═══ Recorded information ═══

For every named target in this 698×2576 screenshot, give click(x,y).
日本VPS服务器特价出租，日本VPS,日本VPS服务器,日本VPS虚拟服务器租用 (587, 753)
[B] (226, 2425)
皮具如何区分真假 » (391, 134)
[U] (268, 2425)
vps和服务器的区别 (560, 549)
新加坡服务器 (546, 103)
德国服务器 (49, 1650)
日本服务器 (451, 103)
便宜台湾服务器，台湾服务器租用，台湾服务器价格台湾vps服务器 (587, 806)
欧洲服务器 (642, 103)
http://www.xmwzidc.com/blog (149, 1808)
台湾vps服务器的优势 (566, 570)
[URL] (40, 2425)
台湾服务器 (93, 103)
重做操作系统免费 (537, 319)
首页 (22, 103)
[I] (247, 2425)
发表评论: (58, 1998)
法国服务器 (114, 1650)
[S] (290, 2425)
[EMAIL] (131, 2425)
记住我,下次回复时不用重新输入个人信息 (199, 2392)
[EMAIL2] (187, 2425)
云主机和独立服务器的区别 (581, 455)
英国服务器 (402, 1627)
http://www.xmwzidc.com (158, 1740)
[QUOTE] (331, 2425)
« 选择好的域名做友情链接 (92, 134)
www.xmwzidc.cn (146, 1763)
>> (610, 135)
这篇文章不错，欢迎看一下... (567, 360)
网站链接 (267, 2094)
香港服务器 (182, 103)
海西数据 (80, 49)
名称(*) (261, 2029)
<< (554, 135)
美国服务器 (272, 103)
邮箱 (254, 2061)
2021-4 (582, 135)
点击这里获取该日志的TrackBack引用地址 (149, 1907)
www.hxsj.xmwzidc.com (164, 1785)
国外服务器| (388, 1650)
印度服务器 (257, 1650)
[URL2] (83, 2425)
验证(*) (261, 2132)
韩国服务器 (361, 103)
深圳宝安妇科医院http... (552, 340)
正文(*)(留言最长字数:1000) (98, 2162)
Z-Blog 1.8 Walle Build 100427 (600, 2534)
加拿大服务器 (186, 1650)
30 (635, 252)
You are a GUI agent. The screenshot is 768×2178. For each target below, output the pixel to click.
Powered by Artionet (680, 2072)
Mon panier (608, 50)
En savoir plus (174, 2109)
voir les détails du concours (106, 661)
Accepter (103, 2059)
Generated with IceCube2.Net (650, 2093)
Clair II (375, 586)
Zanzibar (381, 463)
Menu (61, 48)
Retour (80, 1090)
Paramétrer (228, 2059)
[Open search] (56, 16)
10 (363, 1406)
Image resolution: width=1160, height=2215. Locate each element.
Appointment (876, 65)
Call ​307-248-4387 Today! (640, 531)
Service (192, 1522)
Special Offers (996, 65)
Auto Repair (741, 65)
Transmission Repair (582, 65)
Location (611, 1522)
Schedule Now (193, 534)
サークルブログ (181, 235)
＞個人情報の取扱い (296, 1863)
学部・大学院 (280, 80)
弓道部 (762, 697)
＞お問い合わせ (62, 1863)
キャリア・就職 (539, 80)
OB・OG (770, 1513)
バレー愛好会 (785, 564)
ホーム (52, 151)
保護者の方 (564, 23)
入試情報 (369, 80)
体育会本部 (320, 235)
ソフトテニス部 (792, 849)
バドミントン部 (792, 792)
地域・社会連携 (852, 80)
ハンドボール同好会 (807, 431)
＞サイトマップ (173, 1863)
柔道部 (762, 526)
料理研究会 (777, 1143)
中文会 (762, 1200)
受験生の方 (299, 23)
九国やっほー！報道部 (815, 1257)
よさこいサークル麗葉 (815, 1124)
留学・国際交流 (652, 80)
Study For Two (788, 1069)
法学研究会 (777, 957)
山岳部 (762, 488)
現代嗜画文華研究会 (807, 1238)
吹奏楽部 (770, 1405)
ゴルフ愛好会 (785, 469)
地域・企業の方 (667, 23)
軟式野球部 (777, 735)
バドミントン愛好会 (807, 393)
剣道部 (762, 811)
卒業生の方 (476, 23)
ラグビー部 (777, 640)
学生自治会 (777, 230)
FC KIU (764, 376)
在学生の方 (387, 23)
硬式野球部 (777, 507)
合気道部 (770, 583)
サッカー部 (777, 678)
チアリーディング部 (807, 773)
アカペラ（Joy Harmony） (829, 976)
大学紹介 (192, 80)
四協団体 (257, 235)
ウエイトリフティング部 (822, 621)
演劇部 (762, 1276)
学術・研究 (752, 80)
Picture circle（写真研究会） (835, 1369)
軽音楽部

═══

== Exercise aim ==
Copy out, word for word, the entries from the line containing "Service (192, 1522)" through the end of the entries, including both of those lines.

== Written answer ==
Service (192, 1522)
Special Offers (996, 65)
Auto Repair (741, 65)
Transmission Repair (582, 65)
Location (611, 1522)
Schedule Now (193, 534)
サークルブログ (181, 235)
＞個人情報の取扱い (296, 1863)
学部・大学院 (280, 80)
弓道部 (762, 697)
＞お問い合わせ (62, 1863)
キャリア・就職 (539, 80)
OB・OG (770, 1513)
バレー愛好会 (785, 564)
ホーム (52, 151)
保護者の方 (564, 23)
入試情報 (369, 80)
体育会本部 (320, 235)
ソフトテニス部 (792, 849)
バドミントン部 (792, 792)
地域・社会連携 (852, 80)
ハンドボール同好会 (807, 431)
＞サイトマップ (173, 1863)
柔道部 (762, 526)
料理研究会 (777, 1143)
中文会 (762, 1200)
受験生の方 (299, 23)
九国やっほー！報道部 (815, 1257)
よさこいサークル麗葉 (815, 1124)
留学・国際交流 (652, 80)
Study For Two (788, 1069)
法学研究会 (777, 957)
山岳部 (762, 488)
現代嗜画文華研究会 (807, 1238)
吹奏楽部 (770, 1405)
ゴルフ愛好会 (785, 469)
地域・企業の方 (667, 23)
軟式野球部 (777, 735)
バドミントン愛好会 (807, 393)
剣道部 (762, 811)
卒業生の方 (476, 23)
ラグビー部 (777, 640)
学生自治会 (777, 230)
FC KIU (764, 376)
在学生の方 (387, 23)
硬式野球部 (777, 507)
合気道部 (770, 583)
サッカー部 (777, 678)
チアリーディング部 (807, 773)
アカペラ（Joy Harmony） (829, 976)
大学紹介 (192, 80)
四協団体 (257, 235)
ウエイトリフティング部 (822, 621)
演劇部 (762, 1276)
学術・研究 (752, 80)
Picture circle（写真研究会） (835, 1369)
軽音楽部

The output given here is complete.